- _Texto para analizar_
31 de julio de 2025

Aquellas pequeñas cosas…


Las canciones de Joan Manuel Serrat me han acompañado desde mis años de estudiante, cuando el mundo parecía nuevo y la vida cabía en una guitarra. Escucharlas era casi un ritual: colocar con cuidado el disco de 33 RPM, dejar caer la aguja y esperar ese primer crujido que anunciaba que algo especial estaba por comenzar. Aquel sonido áspero y cálido de la estática era parte del encanto, como si el tiempo mismo respirara entre canción y canción.

Hoy la tecnología me permite seguir disfrutándolas, limpias y nítidas, pero en el fondo, hay algo en mí que aún extraña ese momento en que uno cruzaba los dedos para que el cassette no se enredara justo en la canción que más nos hacía suspirar.

Y así; entre risas y guitarras, fuimos construyendo la banda sonora de nuestras vidas.

Recuerdo especialmente aquellos viernes en Guadalajara, al terminar clases, cuando las guitarras —o lo que quedaba de ellas— salían a relucir en los viernes sociales. No tardaban en sonar las canciones del maestro Serrat, muchas con versos de Antonio Machado que recitábamos con solemnidad adolescente, como si entendiéramos de la vida más de lo que en realidad sabíamos.

Había discos que se volvían eternos. Mediterráneo, grabado en 1971, es uno de ellos. “La mujer que yo quiero”, “Pueblo blanco”, “Barquito de Papel”, “Aquellas pequeñas cosas”… esas melodías se quedaron tatuadas no solo en la memoria, sino en el alma. Aún hoy, basta que escuche “Aquellas pequeñas cosas” para cerrar los ojos y volver, sin aviso, a aquella casa de estudiantes donde compartíamos sueños, desvelos y canciones.

Los de carreras administrativas salíamos más temprano que los de medicina o ingeniería. Así que cuando ellos llegaban, ya teníamos ocupadas las sillas, la parrilla, la hielera… y por supuesto, las guitarras. Pobres… les tocaba esperar su turno, mientras nosotros llenábamos la tarde de trova, bohemia y poesía con acordes. 

No es que no nos gustaran Cuco Sánchez o José Alfredo —también tenían su momento—, pero lo nuestro era Serrat, Napoleón, Marco Antonio Muñiz, Víctor Iturbe, Sandro, la Rondalla de Saltillo y esos versos que dolían bonito.

Después de lamentarnos por no haber recibido carta de casa —de nuestros padres, de la novia o algún hermano—, la noche se nos iba entre voces y guitarras. Fidel Barrera marcaba el ritmo mientras Jorge Luis Muñoz Viguera declamaba una poesía. Beto García Reyes se apropiaba de “Pueblo Blanco” como si la hubiera escrito él mismo. Adrián Peña entonaba “El Bigote” con su estilo inconfundible. Poncho de León nos alegraba con su “Farolito”, y mi compadre Beto y yo nos aventábamos “Golondrina Presumida” a dos voces, como si fuéramos los originales.

- _Problema_
En el texto sobre las canciones de Serrat, ¿en qué año se grabó el disco Mediterráneo?

- _Datos proporcionados_
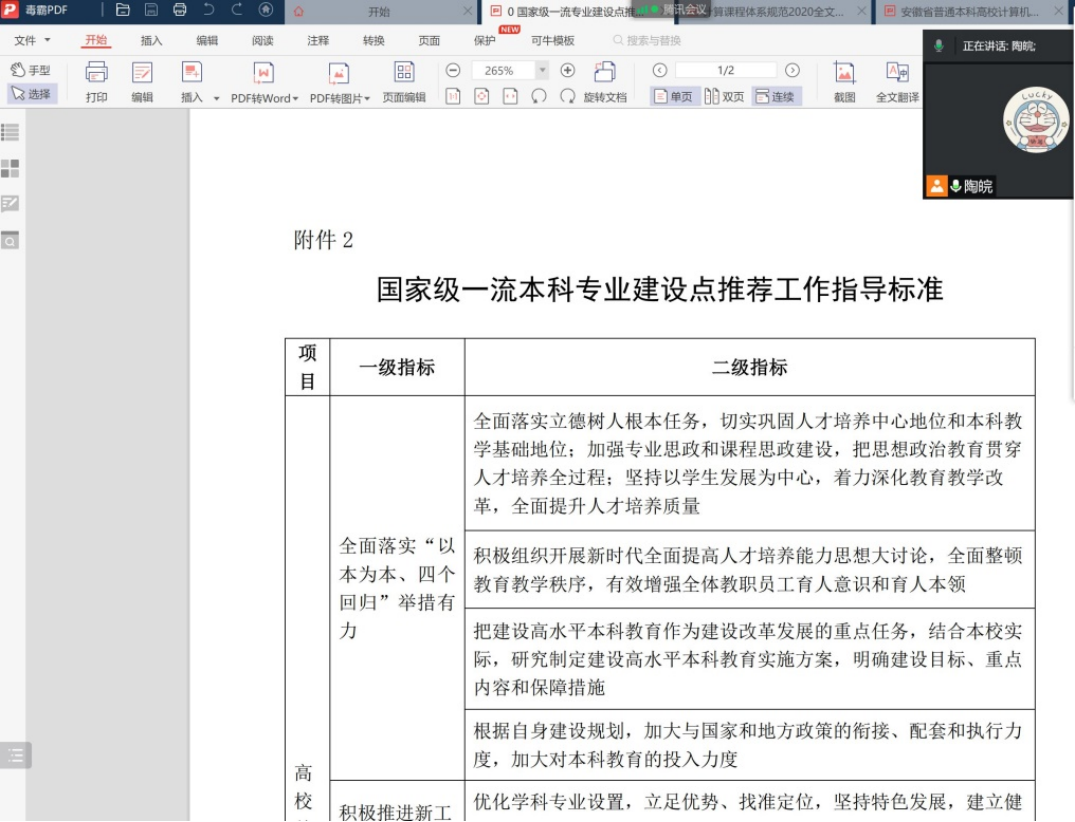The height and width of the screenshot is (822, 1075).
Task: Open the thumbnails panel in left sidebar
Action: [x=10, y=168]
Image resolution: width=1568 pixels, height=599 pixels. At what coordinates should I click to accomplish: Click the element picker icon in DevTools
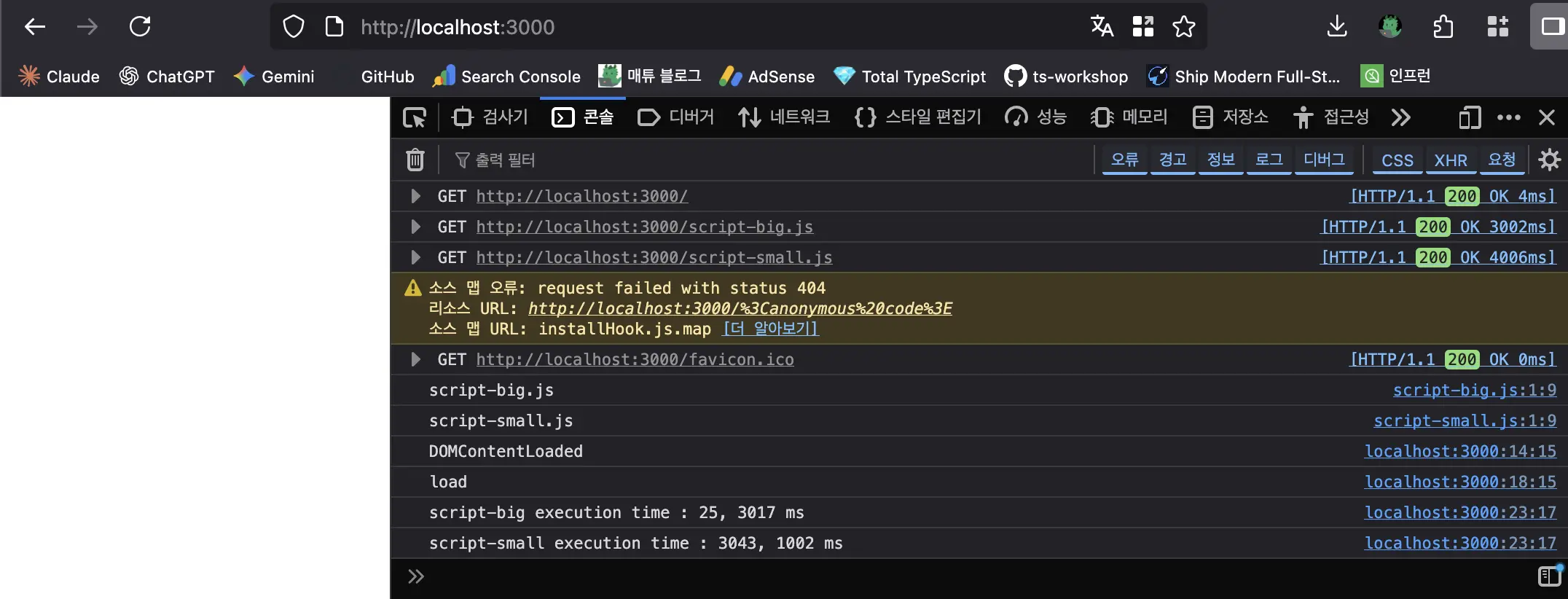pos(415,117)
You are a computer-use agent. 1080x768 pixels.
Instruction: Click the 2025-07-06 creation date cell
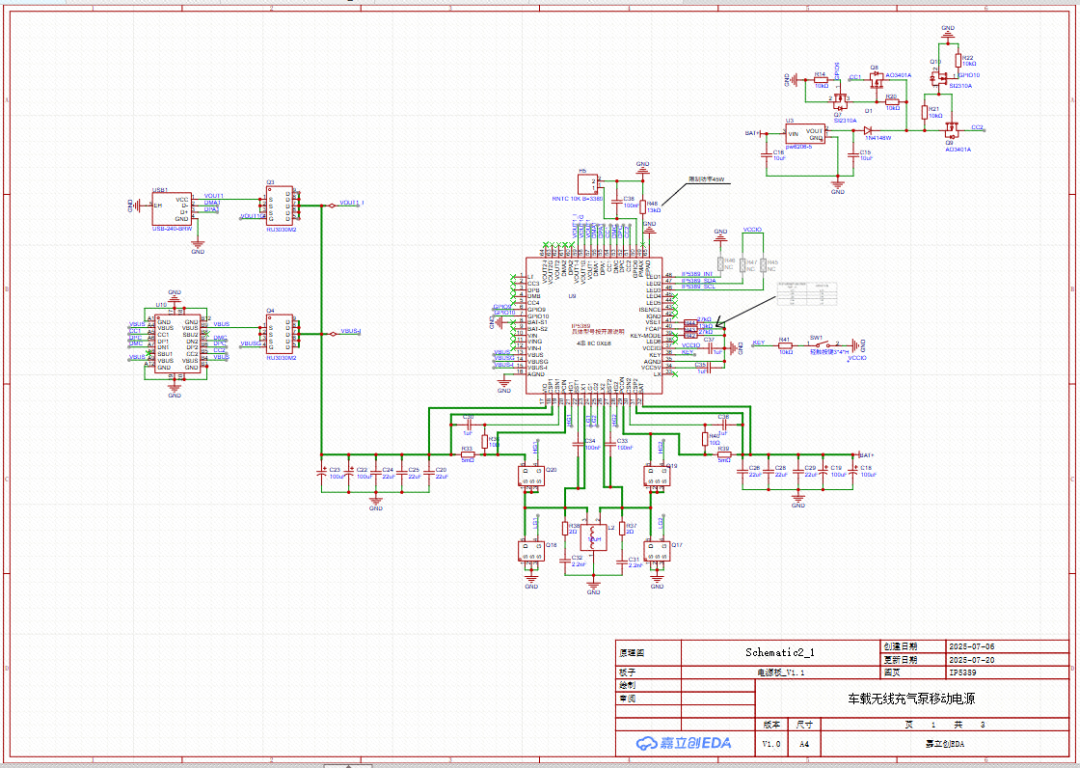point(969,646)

- _Tu solución_
En 1971.